To be eligible for a "V," Goff told Military Times, one had to "receive direct fire and return direct fire. A very simple and understood meaning of the Marines' application of the device. So why remove it from any award if said award is downgraded? Does that mean the event never took place?"

Goff characterized this particular policy change as "petty," but said the award remains just as relevant. "Does it change my perception of the award? Hell no," he added. "Doesn't change a thing."

Jamison suggested the Pentagon should evaluate whether rank unfairly factors into the decision-making process. "In my view, it seems DoD is making these decisions to allow for specific actions to be awarded more specifically. I'm fine with that," he said. "Let's also take a good hard look at the actions versus the rank when awarding them too."

Sterner, the medals expert, noted a harrowing 2006 incident in Sudan, where 16 U.S. Air Force personnel were detained at gunpoint for several hours aboard their HC-130 search and rescue plane. The standoff was eventually diffused and, three years later, eight crew members were recognized with Air Force Achievement Medals bearing the "V" device — awards unilaterally downgraded from a mix of Bronze Stars, for which the officers had been nominated, and Air Force Commendation Medals, recommended for the enlisted airmen. 

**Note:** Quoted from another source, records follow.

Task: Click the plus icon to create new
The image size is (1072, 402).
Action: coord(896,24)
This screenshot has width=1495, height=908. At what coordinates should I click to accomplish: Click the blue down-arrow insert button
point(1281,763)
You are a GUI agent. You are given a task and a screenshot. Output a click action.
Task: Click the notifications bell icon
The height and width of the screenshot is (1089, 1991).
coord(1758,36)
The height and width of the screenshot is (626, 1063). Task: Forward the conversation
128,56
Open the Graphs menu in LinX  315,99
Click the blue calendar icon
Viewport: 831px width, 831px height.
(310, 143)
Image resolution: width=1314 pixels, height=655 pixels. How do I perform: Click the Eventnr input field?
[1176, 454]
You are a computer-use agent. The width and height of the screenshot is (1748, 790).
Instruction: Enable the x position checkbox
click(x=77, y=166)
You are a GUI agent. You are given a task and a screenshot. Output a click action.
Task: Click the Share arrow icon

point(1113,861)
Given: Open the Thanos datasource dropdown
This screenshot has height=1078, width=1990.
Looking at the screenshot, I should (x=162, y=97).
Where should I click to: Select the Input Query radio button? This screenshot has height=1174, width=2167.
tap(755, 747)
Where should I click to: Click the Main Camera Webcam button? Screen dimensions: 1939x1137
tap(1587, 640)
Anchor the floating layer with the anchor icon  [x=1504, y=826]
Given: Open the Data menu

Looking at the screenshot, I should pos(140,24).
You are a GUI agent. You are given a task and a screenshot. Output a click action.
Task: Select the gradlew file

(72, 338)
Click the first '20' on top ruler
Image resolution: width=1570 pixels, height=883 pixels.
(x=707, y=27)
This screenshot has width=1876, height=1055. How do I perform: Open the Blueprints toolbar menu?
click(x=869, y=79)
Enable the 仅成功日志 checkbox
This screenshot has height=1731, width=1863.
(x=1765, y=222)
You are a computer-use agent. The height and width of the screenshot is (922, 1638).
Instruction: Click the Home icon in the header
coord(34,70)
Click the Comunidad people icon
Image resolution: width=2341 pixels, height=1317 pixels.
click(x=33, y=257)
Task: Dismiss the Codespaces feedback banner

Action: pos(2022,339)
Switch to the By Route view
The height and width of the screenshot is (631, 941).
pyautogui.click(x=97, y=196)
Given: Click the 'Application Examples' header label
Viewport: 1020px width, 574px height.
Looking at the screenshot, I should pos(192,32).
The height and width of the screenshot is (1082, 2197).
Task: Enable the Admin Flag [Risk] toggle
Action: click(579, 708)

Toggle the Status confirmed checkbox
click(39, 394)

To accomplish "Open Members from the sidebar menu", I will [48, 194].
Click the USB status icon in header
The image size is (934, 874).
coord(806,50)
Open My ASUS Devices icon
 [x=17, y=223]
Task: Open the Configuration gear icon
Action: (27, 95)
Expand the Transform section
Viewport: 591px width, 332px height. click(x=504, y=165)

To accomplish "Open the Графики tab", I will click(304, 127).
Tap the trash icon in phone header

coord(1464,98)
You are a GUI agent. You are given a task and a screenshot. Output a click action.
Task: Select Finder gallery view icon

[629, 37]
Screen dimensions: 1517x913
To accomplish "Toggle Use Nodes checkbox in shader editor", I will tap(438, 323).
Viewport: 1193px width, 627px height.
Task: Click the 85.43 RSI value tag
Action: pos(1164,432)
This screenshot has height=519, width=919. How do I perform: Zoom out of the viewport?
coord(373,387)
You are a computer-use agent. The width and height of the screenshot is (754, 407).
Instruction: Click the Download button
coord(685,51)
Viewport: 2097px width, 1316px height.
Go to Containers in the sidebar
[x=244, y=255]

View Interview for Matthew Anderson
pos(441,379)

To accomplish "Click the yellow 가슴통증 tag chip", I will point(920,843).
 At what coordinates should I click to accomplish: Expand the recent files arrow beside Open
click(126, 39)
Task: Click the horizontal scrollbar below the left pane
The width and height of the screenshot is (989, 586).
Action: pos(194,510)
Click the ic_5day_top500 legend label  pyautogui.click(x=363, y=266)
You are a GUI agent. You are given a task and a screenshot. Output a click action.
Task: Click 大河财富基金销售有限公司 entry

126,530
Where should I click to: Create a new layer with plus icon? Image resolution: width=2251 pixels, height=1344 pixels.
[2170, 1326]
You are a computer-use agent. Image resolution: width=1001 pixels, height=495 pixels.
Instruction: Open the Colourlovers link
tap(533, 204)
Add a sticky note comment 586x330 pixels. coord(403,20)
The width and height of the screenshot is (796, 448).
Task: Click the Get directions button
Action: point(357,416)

"My first reaction upon hearing that story was 'What in the hell is this?' " Sterner said. "The answer is, the Air Force wanted to the incident under wraps."

And while Sterner said he supports the Pentagon's decision to make Achievement Medals ineligible for "V" devices, saying conformity is important and these medals "are by definition 'achievement' awards," he believes too that the Pentagon should automatically boost all Achievement Medals with "V" to Commendation Medals with "V." 

"There is precedence," Sterner added, "for such universal upgrades."